Estado

“Ses” e “sós”

Pequenada da casa é especialista em implicações e equivalência, para seu azar, os pais apreciam a lógica matemática mas, neste caso, valorizam ainda mais a lógica das e nas ações.

Em determinada fase, sempre que lhes pedíamos um favor, qualquer que fosse, a resposta típica, especialmente, do pequeno do meio, que logo as manas se apressaram a seguir o exemplo, era “Só faço se …”

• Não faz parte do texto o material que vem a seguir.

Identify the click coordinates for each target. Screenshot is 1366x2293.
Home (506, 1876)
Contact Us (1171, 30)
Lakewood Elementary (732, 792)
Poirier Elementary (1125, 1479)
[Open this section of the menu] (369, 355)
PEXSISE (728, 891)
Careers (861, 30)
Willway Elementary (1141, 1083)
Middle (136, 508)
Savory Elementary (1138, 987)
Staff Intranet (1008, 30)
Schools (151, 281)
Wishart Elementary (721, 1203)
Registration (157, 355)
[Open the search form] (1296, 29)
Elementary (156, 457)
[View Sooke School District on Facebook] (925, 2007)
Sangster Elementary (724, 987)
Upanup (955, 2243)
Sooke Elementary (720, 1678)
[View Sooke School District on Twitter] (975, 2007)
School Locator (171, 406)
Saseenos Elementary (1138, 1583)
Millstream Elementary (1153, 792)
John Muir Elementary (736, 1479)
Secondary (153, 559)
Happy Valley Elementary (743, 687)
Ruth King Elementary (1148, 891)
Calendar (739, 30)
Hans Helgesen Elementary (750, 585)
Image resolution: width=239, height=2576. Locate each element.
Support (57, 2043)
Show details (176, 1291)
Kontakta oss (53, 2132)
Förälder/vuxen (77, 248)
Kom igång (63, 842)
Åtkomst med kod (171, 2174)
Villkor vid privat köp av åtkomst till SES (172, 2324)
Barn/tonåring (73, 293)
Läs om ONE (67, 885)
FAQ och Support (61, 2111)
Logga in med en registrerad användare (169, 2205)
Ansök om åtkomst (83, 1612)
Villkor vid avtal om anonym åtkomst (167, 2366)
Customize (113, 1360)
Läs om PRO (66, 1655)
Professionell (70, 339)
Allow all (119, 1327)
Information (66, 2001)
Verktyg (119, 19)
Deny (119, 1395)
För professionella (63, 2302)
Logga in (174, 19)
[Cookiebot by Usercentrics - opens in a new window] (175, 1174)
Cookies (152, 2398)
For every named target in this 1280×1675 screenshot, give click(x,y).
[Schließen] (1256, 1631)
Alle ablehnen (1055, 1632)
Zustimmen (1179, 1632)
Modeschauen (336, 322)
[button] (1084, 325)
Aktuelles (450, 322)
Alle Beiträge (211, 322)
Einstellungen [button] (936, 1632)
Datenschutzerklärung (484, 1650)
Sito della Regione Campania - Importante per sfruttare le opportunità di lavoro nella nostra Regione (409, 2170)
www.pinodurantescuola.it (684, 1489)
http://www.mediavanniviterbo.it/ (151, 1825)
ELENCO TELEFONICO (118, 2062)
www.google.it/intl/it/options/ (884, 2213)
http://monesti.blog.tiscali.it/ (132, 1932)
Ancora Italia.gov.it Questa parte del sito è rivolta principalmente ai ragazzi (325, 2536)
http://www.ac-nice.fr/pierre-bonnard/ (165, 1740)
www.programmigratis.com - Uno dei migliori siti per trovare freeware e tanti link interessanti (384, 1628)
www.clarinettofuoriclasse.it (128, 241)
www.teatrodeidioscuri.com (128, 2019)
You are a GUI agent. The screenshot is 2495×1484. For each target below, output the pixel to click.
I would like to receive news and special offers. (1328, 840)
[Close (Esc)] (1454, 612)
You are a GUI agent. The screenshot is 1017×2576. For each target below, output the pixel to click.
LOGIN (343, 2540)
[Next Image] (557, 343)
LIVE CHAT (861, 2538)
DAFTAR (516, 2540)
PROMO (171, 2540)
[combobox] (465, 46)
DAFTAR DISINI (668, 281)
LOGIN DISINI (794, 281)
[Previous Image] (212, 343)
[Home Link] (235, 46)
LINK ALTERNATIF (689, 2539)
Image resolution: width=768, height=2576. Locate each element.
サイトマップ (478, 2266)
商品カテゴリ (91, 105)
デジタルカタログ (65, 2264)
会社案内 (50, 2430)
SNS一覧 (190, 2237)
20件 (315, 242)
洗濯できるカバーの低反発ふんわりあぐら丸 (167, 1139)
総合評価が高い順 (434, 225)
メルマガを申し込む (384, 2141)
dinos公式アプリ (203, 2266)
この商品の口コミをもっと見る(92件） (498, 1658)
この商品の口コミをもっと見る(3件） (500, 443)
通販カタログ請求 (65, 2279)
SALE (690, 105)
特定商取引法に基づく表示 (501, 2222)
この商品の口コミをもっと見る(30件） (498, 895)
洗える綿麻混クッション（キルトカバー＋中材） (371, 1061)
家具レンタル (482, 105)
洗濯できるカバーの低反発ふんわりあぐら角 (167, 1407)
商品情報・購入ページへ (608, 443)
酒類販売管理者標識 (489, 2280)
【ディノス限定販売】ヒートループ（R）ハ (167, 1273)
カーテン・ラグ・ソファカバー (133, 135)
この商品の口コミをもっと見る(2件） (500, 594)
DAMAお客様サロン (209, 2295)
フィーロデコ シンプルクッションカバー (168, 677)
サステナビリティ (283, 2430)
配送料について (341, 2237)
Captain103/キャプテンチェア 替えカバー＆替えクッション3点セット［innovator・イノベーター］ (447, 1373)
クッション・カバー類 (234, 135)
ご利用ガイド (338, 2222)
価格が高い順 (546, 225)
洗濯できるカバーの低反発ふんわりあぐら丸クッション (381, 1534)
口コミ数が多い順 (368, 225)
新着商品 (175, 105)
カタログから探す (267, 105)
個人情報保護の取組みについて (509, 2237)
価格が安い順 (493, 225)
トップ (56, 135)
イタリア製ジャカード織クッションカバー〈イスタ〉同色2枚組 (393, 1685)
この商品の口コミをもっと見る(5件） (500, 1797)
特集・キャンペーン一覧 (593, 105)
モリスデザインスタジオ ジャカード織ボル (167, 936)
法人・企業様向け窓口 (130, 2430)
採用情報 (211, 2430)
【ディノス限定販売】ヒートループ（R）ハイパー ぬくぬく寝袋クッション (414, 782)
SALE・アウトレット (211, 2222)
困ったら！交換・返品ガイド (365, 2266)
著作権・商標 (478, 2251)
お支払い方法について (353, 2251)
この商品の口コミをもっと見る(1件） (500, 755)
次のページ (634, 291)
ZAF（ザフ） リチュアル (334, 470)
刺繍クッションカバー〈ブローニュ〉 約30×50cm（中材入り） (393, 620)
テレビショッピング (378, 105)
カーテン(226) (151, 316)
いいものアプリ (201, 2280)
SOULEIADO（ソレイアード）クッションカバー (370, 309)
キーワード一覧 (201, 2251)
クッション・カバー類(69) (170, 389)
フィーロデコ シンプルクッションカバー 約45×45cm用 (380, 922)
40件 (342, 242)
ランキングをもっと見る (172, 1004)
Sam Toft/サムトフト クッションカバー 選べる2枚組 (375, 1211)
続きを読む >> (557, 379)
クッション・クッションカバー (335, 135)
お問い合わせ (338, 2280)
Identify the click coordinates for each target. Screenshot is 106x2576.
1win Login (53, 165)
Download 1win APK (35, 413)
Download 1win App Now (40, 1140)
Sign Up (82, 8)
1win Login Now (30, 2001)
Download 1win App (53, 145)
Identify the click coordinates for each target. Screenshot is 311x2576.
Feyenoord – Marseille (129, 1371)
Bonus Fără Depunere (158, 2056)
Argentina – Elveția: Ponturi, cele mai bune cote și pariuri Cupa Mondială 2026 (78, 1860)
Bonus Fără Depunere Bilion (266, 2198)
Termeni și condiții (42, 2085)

Os “ses” e os “sós” estavam sempre presentes na resposta a qualquer pedido e em toda e qualquer argumentação. O princípio “ativo” dos seus “ses” e “sós” era a recompensa! Esta sua estratégia que poderia ter sido um sucesso, foi condenada, desde o início a um insucesso determinante com um “Obrigado! Assim não preciso da tua ajuda! Cá em casa não há nem “ses” nem “sós”, nem para vocês nem para nós!” e a resposta na ponta da língua não se fazia esperar “Mas se …”. “Acabou! Não há “ses”, não vale a pena continuarem”.  Normalmente, depois de verem goradas as suas várias tentativas de “ses” e “sós”, depois da reprimenda, frustrados e irritados, por lhes mostrarmos que não estavam a ser cooperantes mas sim birrentos, acabavam por dizer entre dentes, ou aos berros, “Ok, eu faço!”.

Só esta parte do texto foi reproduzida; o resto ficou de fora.